What this task involves = Reproduce the following lines verbatim, without changing any character, spacing, or line break.

Material for this task =
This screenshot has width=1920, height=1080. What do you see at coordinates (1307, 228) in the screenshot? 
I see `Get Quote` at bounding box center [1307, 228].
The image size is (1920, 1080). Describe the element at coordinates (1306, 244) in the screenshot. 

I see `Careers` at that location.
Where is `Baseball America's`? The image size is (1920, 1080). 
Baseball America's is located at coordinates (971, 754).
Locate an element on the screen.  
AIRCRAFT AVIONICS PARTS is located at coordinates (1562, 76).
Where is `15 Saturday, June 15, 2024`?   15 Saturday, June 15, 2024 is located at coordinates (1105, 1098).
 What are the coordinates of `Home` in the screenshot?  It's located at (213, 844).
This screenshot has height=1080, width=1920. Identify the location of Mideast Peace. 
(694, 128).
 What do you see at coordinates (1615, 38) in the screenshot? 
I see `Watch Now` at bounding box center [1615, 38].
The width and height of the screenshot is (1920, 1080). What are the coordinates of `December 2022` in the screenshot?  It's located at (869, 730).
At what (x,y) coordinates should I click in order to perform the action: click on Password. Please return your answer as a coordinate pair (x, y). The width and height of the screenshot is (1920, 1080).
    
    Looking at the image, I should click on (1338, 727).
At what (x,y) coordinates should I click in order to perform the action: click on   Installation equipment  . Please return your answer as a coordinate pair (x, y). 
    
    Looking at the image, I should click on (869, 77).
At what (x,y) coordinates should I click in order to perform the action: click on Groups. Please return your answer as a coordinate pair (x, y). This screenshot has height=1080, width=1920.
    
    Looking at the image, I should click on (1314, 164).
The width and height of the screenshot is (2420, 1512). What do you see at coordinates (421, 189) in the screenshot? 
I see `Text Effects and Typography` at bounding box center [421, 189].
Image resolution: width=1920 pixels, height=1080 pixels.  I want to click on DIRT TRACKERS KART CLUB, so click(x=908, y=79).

Result for this task =
This screenshot has width=1920, height=1080. What do you see at coordinates (1307, 228) in the screenshot? 
I see `Get Quote` at bounding box center [1307, 228].
The image size is (1920, 1080). Describe the element at coordinates (1306, 244) in the screenshot. 

I see `Careers` at that location.
Where is `Baseball America's`? The image size is (1920, 1080). 
Baseball America's is located at coordinates (971, 754).
Locate an element on the screen.  
AIRCRAFT AVIONICS PARTS is located at coordinates (1562, 76).
Where is `15 Saturday, June 15, 2024`?   15 Saturday, June 15, 2024 is located at coordinates (1105, 1098).
 What are the coordinates of `Home` in the screenshot?  It's located at (213, 844).
This screenshot has height=1080, width=1920. Identify the location of Mideast Peace. 
(694, 128).
 What do you see at coordinates (1615, 38) in the screenshot? 
I see `Watch Now` at bounding box center [1615, 38].
The width and height of the screenshot is (1920, 1080). What are the coordinates of `December 2022` in the screenshot?  It's located at (869, 730).
At what (x,y) coordinates should I click in order to perform the action: click on Password. Please return your answer as a coordinate pair (x, y). The width and height of the screenshot is (1920, 1080).
    
    Looking at the image, I should click on (1338, 727).
At what (x,y) coordinates should I click in order to perform the action: click on   Installation equipment  . Please return your answer as a coordinate pair (x, y). 
    
    Looking at the image, I should click on (869, 77).
At what (x,y) coordinates should I click in order to perform the action: click on Groups. Please return your answer as a coordinate pair (x, y). This screenshot has height=1080, width=1920.
    
    Looking at the image, I should click on (1314, 164).
The width and height of the screenshot is (2420, 1512). What do you see at coordinates (421, 189) in the screenshot? 
I see `Text Effects and Typography` at bounding box center [421, 189].
Image resolution: width=1920 pixels, height=1080 pixels.  I want to click on DIRT TRACKERS KART CLUB, so click(x=908, y=79).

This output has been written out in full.